PROMPT —
Report back every line of the entries that contains "computer", exactly as written.

RECORDS —
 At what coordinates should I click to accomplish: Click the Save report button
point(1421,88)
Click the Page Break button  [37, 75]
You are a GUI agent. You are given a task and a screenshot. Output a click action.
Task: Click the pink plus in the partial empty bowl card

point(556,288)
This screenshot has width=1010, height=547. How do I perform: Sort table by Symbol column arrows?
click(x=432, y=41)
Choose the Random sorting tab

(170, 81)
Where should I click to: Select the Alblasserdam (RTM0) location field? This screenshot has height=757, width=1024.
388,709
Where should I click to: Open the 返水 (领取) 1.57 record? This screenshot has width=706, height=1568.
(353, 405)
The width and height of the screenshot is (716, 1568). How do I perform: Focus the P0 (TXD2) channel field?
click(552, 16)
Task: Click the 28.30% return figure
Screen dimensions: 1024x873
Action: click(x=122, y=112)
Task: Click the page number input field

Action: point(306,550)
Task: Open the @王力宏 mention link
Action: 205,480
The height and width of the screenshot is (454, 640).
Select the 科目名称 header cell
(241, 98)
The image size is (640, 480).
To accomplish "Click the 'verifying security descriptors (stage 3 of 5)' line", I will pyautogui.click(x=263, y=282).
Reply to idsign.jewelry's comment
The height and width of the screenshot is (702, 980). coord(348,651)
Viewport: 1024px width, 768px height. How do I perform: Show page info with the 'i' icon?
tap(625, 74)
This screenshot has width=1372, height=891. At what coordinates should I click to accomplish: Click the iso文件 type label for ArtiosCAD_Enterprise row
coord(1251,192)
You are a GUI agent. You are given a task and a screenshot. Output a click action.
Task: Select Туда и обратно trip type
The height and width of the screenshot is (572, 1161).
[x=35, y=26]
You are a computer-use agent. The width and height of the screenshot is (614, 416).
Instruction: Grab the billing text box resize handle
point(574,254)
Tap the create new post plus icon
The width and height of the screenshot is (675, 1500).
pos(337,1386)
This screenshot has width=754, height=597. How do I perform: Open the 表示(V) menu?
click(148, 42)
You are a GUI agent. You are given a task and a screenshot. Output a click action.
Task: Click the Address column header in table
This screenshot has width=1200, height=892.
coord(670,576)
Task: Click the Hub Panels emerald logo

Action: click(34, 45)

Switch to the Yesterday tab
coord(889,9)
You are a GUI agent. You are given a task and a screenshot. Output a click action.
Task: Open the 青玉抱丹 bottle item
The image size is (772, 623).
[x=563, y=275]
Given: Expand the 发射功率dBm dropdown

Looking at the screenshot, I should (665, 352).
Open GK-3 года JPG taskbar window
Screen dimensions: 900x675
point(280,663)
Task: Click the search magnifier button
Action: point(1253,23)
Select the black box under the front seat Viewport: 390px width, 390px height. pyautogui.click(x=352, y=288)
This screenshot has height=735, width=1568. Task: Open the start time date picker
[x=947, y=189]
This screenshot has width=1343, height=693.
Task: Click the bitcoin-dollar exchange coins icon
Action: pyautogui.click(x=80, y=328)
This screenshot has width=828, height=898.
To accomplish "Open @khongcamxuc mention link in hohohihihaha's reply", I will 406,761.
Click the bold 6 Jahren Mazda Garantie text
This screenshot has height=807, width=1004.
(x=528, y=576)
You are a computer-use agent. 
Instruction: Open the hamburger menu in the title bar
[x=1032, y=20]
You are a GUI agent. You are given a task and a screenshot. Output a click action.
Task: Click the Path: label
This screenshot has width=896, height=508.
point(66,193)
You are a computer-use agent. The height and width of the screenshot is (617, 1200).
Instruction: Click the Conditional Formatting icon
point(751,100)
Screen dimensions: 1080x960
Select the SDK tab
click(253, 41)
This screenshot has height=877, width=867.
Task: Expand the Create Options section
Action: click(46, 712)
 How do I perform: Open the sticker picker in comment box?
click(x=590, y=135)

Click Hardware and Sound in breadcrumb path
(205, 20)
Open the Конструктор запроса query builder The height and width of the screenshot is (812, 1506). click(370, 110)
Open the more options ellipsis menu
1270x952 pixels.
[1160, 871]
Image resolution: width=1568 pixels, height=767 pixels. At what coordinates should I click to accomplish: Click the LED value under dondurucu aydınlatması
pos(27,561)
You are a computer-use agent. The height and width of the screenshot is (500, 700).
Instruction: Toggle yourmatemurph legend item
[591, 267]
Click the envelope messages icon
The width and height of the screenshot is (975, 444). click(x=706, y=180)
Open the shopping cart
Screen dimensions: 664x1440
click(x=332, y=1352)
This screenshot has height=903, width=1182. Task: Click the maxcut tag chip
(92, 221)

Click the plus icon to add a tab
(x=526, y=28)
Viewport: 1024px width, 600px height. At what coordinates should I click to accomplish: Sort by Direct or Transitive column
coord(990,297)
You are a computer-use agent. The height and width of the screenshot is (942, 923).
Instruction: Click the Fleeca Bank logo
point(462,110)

REPLY TO THE EXERCISE —
You are a computer-use agent. The width and height of the screenshot is (614, 416).
You are a computer-use agent. 
You are a computer-use agent. The height and width of the screenshot is (617, 1200).
You are a computer-use agent. The height and width of the screenshot is (500, 700).
You are a computer-use agent. The height and width of the screenshot is (942, 923).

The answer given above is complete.